- [WHAT THE TASK ASKS]:
The output is the lines below from the one with "This screenshot has height=606, width=1235." through the one with "This screenshot has width=951, height=642.", both included, printed exactly and with no other line.

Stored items

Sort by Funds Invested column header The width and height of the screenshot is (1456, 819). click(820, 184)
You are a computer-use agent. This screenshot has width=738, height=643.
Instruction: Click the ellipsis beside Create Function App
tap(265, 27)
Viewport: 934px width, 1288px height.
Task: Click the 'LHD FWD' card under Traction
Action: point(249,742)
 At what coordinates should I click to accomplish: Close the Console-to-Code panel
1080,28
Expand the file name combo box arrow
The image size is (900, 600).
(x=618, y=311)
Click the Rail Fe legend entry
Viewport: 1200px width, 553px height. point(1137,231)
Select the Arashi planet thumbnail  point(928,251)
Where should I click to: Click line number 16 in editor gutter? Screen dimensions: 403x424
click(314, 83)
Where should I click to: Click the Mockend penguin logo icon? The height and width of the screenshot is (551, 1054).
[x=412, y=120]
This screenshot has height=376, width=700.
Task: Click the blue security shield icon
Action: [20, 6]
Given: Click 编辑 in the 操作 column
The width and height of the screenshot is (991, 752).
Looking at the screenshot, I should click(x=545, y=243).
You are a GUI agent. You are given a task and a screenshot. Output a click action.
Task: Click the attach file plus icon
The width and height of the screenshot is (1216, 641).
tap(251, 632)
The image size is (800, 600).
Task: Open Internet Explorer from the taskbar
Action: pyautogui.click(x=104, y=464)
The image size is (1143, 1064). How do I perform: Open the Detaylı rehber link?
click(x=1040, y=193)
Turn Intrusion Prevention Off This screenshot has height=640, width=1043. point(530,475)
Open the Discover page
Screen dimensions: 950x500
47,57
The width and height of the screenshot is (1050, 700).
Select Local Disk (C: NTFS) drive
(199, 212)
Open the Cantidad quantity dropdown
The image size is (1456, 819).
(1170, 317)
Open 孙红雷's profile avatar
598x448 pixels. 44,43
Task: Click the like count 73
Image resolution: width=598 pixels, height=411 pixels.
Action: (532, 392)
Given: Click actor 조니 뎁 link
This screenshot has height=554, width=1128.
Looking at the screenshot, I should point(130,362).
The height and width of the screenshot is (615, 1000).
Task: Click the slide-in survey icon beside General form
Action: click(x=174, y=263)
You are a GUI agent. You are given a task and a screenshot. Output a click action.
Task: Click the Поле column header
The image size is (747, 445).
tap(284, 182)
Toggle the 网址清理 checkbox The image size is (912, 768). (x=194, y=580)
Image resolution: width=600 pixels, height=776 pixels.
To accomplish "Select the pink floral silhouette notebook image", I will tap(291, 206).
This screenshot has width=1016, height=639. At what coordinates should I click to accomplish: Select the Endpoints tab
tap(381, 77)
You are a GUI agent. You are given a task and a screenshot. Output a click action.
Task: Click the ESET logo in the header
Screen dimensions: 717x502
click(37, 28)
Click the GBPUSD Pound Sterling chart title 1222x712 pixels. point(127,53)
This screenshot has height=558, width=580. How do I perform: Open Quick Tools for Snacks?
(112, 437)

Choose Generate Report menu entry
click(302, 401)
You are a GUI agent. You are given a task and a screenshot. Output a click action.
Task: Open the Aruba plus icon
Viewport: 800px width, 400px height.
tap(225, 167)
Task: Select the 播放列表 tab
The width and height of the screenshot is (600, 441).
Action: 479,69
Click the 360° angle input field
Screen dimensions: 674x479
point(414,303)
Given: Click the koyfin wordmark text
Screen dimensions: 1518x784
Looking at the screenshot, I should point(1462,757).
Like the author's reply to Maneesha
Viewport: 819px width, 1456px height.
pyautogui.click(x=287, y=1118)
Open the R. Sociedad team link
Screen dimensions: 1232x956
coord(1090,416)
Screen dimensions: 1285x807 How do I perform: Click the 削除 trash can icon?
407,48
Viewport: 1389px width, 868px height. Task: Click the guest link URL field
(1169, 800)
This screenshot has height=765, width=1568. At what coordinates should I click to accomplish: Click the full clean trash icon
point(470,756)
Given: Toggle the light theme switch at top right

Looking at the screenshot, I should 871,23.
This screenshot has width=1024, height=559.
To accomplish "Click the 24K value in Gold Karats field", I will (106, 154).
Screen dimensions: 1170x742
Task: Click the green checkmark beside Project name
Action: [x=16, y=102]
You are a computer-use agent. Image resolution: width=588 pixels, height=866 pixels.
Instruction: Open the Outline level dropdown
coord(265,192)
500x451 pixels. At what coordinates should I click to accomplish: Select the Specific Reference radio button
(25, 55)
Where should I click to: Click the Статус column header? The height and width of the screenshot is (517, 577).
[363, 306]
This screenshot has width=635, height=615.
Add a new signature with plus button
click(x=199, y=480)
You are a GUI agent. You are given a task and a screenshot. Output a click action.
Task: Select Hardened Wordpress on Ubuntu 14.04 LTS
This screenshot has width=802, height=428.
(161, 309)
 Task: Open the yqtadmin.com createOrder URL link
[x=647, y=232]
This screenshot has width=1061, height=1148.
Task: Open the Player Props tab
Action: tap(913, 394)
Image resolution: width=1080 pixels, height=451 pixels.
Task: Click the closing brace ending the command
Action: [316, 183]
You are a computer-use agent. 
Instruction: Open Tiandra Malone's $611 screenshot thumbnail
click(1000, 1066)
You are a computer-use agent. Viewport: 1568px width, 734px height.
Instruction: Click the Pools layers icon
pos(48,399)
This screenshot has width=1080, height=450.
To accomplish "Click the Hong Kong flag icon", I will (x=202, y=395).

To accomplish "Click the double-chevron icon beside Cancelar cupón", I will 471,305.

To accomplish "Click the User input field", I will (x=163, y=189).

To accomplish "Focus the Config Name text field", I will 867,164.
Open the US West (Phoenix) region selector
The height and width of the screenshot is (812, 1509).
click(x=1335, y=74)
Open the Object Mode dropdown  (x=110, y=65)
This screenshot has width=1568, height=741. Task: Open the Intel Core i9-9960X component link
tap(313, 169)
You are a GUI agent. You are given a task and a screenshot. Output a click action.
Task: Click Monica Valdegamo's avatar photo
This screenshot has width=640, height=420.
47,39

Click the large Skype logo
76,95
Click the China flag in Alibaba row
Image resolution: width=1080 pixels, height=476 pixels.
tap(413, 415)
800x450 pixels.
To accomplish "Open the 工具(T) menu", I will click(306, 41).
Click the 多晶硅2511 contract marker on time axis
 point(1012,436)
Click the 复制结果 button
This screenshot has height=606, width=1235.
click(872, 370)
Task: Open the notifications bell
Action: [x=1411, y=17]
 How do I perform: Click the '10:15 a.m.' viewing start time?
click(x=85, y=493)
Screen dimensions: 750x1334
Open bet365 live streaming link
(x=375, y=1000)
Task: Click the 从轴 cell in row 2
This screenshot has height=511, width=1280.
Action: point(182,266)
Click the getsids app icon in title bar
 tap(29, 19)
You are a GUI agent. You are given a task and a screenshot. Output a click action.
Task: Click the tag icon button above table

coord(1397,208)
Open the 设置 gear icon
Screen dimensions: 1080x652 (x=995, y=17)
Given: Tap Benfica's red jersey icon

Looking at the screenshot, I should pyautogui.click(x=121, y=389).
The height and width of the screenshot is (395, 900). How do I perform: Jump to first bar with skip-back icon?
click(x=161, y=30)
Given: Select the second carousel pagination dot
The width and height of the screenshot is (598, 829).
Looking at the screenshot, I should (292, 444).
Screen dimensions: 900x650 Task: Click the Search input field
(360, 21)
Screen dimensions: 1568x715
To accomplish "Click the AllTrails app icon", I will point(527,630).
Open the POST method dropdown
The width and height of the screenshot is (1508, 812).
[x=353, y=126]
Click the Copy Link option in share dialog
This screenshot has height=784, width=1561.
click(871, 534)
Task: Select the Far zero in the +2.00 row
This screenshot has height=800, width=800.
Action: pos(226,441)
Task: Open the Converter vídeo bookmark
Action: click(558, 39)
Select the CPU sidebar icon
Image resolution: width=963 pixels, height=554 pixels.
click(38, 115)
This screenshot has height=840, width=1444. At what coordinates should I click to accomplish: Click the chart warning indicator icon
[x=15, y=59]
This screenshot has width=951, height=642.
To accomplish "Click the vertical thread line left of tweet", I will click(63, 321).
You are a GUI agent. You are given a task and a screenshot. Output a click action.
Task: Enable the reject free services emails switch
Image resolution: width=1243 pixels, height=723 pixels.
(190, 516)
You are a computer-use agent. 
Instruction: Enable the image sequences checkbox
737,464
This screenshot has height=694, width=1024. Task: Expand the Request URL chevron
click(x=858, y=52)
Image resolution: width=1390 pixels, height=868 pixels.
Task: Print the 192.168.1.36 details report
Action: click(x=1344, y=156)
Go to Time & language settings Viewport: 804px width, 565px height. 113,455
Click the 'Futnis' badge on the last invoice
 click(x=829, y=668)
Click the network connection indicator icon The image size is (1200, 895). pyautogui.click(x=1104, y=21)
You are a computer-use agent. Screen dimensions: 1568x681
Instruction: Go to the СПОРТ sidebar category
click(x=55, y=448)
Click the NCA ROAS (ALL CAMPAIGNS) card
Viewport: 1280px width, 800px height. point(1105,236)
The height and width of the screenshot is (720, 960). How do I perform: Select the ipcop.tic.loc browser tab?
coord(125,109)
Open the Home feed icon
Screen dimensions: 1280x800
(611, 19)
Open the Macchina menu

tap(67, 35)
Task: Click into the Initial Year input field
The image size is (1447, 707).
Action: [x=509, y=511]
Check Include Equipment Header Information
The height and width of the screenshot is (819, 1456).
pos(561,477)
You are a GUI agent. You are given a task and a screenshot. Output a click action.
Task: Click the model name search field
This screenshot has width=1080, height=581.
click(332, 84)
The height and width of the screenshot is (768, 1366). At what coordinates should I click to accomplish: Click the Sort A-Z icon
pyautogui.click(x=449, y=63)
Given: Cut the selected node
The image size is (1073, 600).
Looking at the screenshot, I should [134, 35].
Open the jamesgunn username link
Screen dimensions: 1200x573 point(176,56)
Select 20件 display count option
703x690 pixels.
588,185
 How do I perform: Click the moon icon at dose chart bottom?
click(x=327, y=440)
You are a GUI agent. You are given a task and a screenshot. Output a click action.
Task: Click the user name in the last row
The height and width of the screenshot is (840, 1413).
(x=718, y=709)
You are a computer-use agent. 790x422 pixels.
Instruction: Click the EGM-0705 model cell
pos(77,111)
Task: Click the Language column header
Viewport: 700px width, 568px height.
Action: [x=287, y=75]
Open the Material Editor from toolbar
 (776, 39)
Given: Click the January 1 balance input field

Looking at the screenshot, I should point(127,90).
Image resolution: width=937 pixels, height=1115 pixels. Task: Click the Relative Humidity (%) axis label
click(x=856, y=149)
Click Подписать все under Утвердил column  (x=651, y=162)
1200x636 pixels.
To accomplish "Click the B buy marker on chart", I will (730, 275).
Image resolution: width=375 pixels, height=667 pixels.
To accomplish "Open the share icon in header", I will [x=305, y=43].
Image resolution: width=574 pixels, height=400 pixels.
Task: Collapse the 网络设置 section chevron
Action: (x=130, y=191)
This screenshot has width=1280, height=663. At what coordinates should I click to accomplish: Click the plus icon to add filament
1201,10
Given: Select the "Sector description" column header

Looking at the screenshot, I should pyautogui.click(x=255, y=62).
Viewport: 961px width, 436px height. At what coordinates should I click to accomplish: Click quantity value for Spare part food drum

- [TASK RESPONSE]:
This screenshot has height=606, width=1235.
click(872, 370)
Task: Open the notifications bell
Action: [x=1411, y=17]
 How do I perform: Click the '10:15 a.m.' viewing start time?
click(x=85, y=493)
Screen dimensions: 750x1334
Open bet365 live streaming link
(x=375, y=1000)
Task: Click the 从轴 cell in row 2
This screenshot has height=511, width=1280.
Action: point(182,266)
Click the getsids app icon in title bar
 tap(29, 19)
You are a GUI agent. You are given a task and a screenshot. Output a click action.
Task: Click the tag icon button above table

coord(1397,208)
Open the 设置 gear icon
Screen dimensions: 1080x652 (x=995, y=17)
Given: Tap Benfica's red jersey icon

Looking at the screenshot, I should pyautogui.click(x=121, y=389).
The height and width of the screenshot is (395, 900). How do I perform: Jump to first bar with skip-back icon?
click(x=161, y=30)
Given: Select the second carousel pagination dot
The width and height of the screenshot is (598, 829).
Looking at the screenshot, I should (292, 444).
Screen dimensions: 900x650 Task: Click the Search input field
(360, 21)
Screen dimensions: 1568x715
To accomplish "Click the AllTrails app icon", I will point(527,630).
Open the POST method dropdown
The width and height of the screenshot is (1508, 812).
[x=353, y=126]
Click the Copy Link option in share dialog
This screenshot has height=784, width=1561.
click(871, 534)
Task: Select the Far zero in the +2.00 row
This screenshot has height=800, width=800.
Action: pos(226,441)
Task: Open the Converter vídeo bookmark
Action: click(558, 39)
Select the CPU sidebar icon
Image resolution: width=963 pixels, height=554 pixels.
click(38, 115)
This screenshot has height=840, width=1444. At what coordinates should I click to accomplish: Click the chart warning indicator icon
[x=15, y=59]
This screenshot has width=951, height=642.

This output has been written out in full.